2026 Challenge Track Description

Track 1: Multi-Camera 3D Perception (Sim2Real)

  • Overview

Challenge Track 1 tackles multi-camera 3D perception in large-scale indoor environments, requiring participants to detect and track people and mobile objects, including autonomous mobile robots (AMRs), humanoids, and forklifts, while maintaining consistent identities within and across all cameras in a scene.

Building on the 2025 edition, which introduced over 500 synthetic camera views generated via NVIDIA Omniverse along with 2D/3D bounding boxes, depth maps, and detailed calibration metadata, the 2026 edition advances the benchmark in two key directions. First, the synthetic training corpus is further expanded in scene diversity and annotation fidelity, now generated using the Isaacsim.Replicator.Agent (IRA) and Isaacsim.Replicator.Object (IRO) extensions on the NVIDIA Omniverse platform, covering warehouse, hospital, retail, and office layouts. Second, real-world test sets are introduced to explicitly evaluate Sim2Real generalization, pushing participants beyond purely synthetic benchmarks toward deployable perception systems.

Evaluation continues to use the 3D Higher Order Tracking Accuracy (HOTA) metric, which jointly balances detection, association, and localization quality. Submissions demonstrating online tracking, relying only on past-frame information, receive a +10% multiplicative bonus when determining the final winner and runner-up.

  • Task

Teams should detect every object and keep the same identity ID while they move within and across all cameras in a scene.

  • Submission Format

For compatibility with the official evaluation server, results must be a single plain-text file (track1.txt) where each line describes one detection:

〈scene_id〉 〈class_id object_id frame_id x y 〈z width 〈length height yaw

FieldTypeDescription
scene_idintUnique identifier for each multi-camera sequence.
class_idintStarting from zero, denoting an object’s category. (Person→0, Forklift→1, NovaCarter→2, Transporter→3, FourierGR1T2→4, AgilityDigit→5.)
object_idintPositive, unique ID per scene & class. Remains constant across all cameras within the same scene and class.
frame_idintZero-based frame index within that scene.
x, y, z,float3D coordinates of the bounding-box centroid in the world coordinate system which is in meters.
width, length, heightfloatBox dimensions in meters along its x (width), y (length) and z (height) axes of the object-centered coordinate system, with the origin at the centroid.
yawfloatEuler angle in radians about the y-axis of the object-centered coordinate system defining the box’s heading in the world coordinate system. (Pitch and roll are assumed zero.)

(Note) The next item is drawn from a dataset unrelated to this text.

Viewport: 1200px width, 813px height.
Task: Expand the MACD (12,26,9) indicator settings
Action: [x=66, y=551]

Example: in scene 0, if a Person is assigned obj_id = 5, then a Forklift cannot use obj_id = 5 (it must use a different ID, e.g. 6).

Archive the text file as track1.zip or track1.tar.gz before uploading.

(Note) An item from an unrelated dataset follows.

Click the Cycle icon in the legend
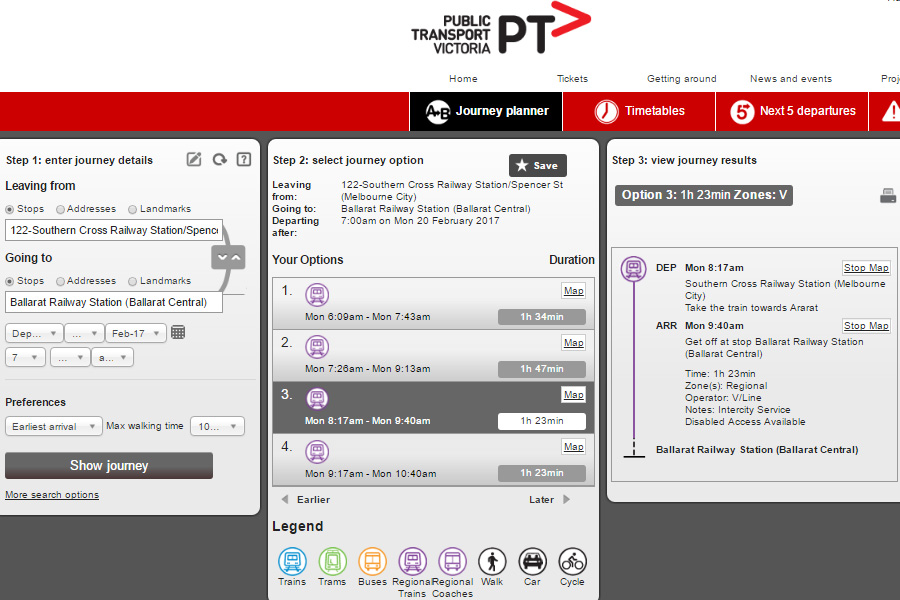The height and width of the screenshot is (600, 900). [572, 562]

Important note on the submission file:

      • All floating-point numbers in the submission file must be rounded to two decimal places.
      • The file size limit for each submission is 50 MB.
 
  • Evaluation

Scores are computed with 3D HOTA [1], which jointly balances detection, association and localization quality. HOTA score will be computed per class within a scene which will be averaged. A weighted average will then be computed on these scores across all scenes based on the total no. of objects. 3D IoU will be used for matching GT & prediction objects.

      • Leaderboard = raw HOTA on the hidden test set.
      • Online-tracker bonus: If your paper + code prove that only past frames are used, a +10 % multiplicative bonus is applied when deciding the final winner and runner-up (the public leaderboard itself shows the un-bonused score).

Example: Team A (offline) = 66 % HOTA; Team B (online) = 61 % ⇒ bonus → 67.1 % HOTA. Team B ranks higher in the final award list.

  • Data Access

[Details will be provided soon.]

References

[1] J. Luiten et al., “HOTA: A Higher Order Metric for Evaluating Multi-Object Tracking,” IJCV, 2021.